December 13: Kartheek Medathati will defend his PhD thesis entitled “Developing biologically inspired models for optical flow estimation and motion perception” (14h, room Euler violet)
Jury:
Reviewers:
Ryad Benosman (Institut de la Vision, Paris, France)
Gustavo Deco (Pompeu Fabra University, Barcelone, France)
Advisors:
Pierre Kornprobst (Université Côte d’Azur, Inria, Biovision team, France)
Guillaume Masson (Institut de Neurosciences de la Timone, Marseille, France)
Examinator:
Bruno Cessac (Université Côte d’Azur, Inria, Biovision team, Sophia Antipolis, France)
Nikos Paragios (Ecole Centrale de Paris & Inria, Paris, France)

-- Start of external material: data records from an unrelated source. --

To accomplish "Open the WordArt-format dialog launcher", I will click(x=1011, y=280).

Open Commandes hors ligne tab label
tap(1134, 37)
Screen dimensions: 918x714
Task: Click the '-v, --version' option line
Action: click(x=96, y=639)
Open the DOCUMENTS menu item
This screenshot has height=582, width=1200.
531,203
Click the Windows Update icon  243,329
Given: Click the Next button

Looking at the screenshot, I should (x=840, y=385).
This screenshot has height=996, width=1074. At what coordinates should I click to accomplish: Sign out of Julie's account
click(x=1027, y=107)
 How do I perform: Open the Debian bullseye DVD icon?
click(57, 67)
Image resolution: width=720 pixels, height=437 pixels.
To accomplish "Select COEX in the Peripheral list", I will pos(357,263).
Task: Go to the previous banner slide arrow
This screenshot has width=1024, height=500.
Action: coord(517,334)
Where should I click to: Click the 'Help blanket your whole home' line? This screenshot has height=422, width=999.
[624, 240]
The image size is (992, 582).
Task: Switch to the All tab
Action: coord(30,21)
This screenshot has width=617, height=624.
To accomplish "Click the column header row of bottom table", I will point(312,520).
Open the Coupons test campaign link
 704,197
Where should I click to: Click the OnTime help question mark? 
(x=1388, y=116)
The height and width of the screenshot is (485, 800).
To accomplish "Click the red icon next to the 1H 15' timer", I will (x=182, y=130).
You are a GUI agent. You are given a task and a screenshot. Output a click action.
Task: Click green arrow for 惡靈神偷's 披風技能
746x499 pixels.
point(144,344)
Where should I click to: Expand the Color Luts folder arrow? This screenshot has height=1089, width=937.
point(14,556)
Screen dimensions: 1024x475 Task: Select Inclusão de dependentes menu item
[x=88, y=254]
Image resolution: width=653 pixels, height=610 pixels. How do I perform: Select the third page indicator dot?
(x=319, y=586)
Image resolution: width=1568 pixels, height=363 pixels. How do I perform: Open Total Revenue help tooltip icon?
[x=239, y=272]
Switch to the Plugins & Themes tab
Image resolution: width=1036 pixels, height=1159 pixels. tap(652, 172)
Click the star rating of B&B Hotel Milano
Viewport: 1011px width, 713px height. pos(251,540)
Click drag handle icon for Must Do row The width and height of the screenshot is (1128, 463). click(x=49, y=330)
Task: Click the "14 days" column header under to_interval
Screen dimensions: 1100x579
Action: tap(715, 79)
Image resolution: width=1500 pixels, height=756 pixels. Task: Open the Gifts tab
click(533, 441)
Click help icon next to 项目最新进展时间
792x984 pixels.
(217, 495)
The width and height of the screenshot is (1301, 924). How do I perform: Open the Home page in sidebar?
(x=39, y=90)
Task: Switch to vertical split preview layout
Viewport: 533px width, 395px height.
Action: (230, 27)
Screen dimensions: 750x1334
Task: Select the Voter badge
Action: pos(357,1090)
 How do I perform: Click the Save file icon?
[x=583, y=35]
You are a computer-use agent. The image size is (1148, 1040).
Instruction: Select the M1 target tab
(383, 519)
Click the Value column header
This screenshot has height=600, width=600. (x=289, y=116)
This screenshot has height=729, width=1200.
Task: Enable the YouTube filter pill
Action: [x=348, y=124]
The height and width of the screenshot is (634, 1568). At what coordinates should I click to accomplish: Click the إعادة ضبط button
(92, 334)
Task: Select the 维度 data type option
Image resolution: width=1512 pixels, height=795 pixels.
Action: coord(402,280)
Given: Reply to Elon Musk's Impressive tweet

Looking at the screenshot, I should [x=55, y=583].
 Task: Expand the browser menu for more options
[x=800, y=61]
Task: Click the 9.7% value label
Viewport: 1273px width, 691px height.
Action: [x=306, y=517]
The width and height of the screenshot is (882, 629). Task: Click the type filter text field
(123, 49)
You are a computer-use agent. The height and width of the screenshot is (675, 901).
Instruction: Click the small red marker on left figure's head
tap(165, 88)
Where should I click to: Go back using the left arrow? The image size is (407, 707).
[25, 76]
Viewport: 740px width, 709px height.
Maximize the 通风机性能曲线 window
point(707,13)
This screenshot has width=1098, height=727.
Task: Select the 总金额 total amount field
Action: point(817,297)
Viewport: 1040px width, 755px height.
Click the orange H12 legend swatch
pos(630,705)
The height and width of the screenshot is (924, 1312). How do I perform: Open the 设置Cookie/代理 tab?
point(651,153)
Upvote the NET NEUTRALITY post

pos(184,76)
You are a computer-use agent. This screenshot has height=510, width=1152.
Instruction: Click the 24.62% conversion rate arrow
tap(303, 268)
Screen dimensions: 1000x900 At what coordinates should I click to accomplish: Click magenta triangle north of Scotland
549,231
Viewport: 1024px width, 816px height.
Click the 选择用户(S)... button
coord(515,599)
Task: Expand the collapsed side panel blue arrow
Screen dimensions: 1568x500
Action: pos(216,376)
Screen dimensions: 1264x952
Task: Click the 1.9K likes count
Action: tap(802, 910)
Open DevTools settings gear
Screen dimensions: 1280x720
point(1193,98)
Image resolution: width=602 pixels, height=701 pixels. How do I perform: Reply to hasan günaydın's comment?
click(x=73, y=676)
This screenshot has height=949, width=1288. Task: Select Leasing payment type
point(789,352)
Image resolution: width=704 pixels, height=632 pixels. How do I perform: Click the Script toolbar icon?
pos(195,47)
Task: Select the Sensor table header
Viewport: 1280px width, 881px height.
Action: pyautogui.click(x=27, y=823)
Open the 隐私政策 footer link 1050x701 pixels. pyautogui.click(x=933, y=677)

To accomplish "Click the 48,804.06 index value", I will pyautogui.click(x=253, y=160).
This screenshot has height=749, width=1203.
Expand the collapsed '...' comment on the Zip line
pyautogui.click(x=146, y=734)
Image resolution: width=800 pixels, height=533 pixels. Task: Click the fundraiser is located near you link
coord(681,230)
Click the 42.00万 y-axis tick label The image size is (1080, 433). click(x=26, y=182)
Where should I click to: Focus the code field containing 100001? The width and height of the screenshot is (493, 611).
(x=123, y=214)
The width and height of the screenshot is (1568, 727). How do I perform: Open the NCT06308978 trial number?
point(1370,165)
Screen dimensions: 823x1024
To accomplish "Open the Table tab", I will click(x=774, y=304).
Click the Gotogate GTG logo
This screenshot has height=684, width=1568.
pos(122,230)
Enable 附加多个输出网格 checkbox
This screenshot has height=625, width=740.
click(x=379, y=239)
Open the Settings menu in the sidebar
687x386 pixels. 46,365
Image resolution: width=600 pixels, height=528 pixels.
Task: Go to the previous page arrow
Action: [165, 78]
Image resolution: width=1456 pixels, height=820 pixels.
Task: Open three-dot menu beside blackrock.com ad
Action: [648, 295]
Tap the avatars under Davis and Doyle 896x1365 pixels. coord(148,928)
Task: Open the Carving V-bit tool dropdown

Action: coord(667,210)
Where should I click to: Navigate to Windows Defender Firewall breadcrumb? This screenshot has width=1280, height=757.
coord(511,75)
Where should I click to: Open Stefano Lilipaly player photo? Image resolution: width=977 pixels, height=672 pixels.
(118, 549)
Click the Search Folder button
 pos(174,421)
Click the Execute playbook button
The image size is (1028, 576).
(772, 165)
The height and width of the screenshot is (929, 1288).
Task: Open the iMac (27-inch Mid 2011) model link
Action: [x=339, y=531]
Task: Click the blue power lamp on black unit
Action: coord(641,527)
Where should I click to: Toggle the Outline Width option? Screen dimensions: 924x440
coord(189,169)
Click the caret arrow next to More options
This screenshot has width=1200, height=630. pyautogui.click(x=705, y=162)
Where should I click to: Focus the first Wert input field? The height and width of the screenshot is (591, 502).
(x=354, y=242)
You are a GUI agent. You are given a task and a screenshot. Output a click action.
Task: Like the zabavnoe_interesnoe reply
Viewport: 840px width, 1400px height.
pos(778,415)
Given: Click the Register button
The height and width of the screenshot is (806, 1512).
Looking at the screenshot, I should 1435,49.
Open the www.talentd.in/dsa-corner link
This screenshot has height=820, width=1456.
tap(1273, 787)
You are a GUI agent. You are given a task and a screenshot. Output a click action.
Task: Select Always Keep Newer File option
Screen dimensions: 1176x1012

Frédéric Précioso (Université Côte d’Azur, Inria, Université Nice Sophia Antipolis, I3S, France)
Abstract:
In this thesis, we studied the problem of motion estimation in mammals and propose that scaling up models rooted in biology for real world applications can give us fresh insights into the biological vision. Using a classic model that describes the activity of directionally-selective neurons in V1 and MT areas of macaque brain, we proposed a feedforward V1-MT architecture for motion estimation and benchmarked it on computer vision datasets (first publicly available evaluation for this kind of models), revealing interesting shortcomings such as lack of selectivity at motion boundaries and lack of spatial association of the flow field. To address these, we proposed two extensions, a form modulated pooling strategy to minimize errors at texture boundaries and a regression based decoding scheme. These extensions improved estimation accuracy but also reemphasized the debate about the role of different cell types (characterized by their tuning curves) in encoding motion, for example relative role of pattern cells versus component cells. To understand this, we used a phenomenological neural fields model representative of a population of directionally tuned MT cells to check whether different tuning behaviors could be reproduced by a recurrently interacting population or if we need different types of cells explicitly. Our results indicated that a variety of tuning behavior can be reproduced by a minimal network, explaining dynamical changes in the tuning with change of stimuli leading us to question the high inhibition regimes typically considered by models in the literature.